The terrains of my grief

South Oregon Coast, Bullards Beach to Brookings

Those of you who’ve followed this blog know my time on the saddle carries me over many emotional places. The long hours on tour are ample time to reflect, reminisce, ruminate. Especially as I’ve returned to this itinerary, this route so many times. I ride without thinking of which directions I need to take, which destination I will seek for the night. Thus freed, there is only time left for me. 

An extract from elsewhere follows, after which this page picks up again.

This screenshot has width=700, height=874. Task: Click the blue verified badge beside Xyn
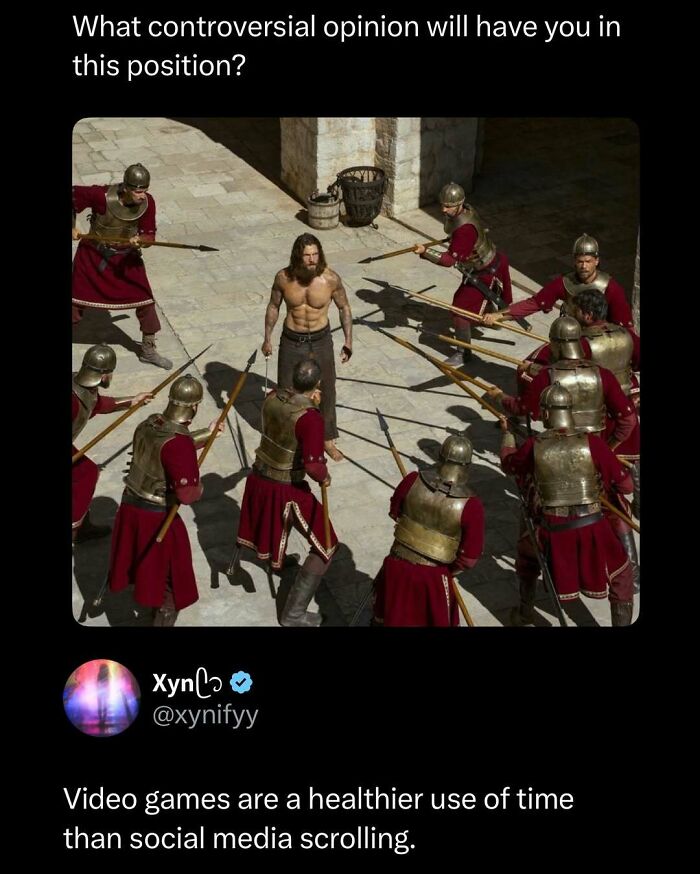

Starting a tour during an extended pandemic brings its own challenges. Gone are the normal warm coffeeshops to find respite from cold and weather. People have greater reluctance to draw near for conversation or curiosity. So the sense of isolation brings my focus even closer, ever inward.

Riding is a real struggle this year, I will not minimize this fact. In addition to my lack of conditioning and training, I’m carrying extra weight physically, gained over almost two years not riding. Hills are longer, harder than normal. Even the flats seem tedious, painful. My seat is getting less painful, now into my second week of riding. Go slow is my mantra. 

I’ve been continuing a weekly Zoom workshop which I started before the tour. Each Wednesday, a dozen or so kind folks gather virtually to write about grief. The sponsor is You’re Going to Die, a group in San Francisco dedicated to conscious mortality. I’ve connected with YG2D online during the pandemic, through Zoom open mics that engaged sixty to one hundred participants.

This writing workshop is hosted by Ned and Chelsea, offering a space to explore the terrains of grief. As I’m on the road, camping, there has been the technical challenge of adequate cell signal. Tonight at Humbug Mountain State Park, this means I must settle myself out on the beach.

I find a long which will serve as a table, then another smaller one to sit upon. The sun is setting as the session begins. Chelsea’s heartfelt songs always set the perfect tone and mood. Then Ned comes on, his opening comments always touched with his own grief and tears. He has each person check into, then offers simple prompts. Then we have time to write and an opportunity to share.

My tears some so easily. What is it about such a space? Permission to be real, to let the pain exist. So much effort to contain in this culture. Here, the container is open, allowing the tears, the denial, the anger, even the wonder. So much I’ve learned from Ned and YG2D over the past year, and over these four writing sessions.

Grief is a process which needs space and time. The depth of sorrow is a measure of the love. Everything we cherish and desire will leave us, or we will leave it. I’m grieving years of loss, people who have left me, times I’ve acted in ways that harmed or neglected my loved ones. The well is deep, but not bottomless. 

I’m asked to imagine grief as a body of water, a stream, a river. Here, watching the sunset over the vast Pacific, my grief is the ocean. Vast and deep, endless or so it seems. And at the same time, the most beautiful sunset I’ve ever seen. How is this possible, to experience such pain and joy at the same time? Can it be any other way?